**Short problem:**
Reproduce every line of the records from the line containing "Click title beginning 'Beyond Algorithms'" through the end of the records, requests included, and shift each coordinate in the answers up by 13.

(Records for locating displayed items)
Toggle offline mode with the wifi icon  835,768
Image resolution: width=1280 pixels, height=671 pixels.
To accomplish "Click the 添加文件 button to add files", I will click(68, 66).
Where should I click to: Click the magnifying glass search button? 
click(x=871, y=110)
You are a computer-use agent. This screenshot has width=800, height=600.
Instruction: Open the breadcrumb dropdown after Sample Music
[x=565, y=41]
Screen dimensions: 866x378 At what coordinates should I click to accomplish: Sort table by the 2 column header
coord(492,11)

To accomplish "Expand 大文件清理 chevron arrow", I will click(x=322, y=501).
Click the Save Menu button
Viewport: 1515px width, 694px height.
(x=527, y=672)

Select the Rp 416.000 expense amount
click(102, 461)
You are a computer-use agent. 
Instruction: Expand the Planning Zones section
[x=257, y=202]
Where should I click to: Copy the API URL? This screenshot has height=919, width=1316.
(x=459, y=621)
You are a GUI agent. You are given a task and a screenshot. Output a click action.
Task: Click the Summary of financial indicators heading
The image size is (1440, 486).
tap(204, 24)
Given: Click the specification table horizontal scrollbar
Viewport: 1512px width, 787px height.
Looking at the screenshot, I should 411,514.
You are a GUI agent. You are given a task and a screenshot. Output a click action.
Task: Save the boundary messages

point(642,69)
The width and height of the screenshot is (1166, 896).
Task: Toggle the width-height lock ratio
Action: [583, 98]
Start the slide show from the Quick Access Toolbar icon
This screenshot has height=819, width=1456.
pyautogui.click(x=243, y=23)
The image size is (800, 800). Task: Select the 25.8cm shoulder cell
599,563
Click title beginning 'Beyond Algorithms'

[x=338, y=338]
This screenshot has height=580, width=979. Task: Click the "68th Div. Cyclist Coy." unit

**Task output:**
Click title beginning 'Beyond Algorithms'

[x=351, y=351]
This screenshot has height=580, width=979. Task: Click the "68th Div. Cyclist Coy." unit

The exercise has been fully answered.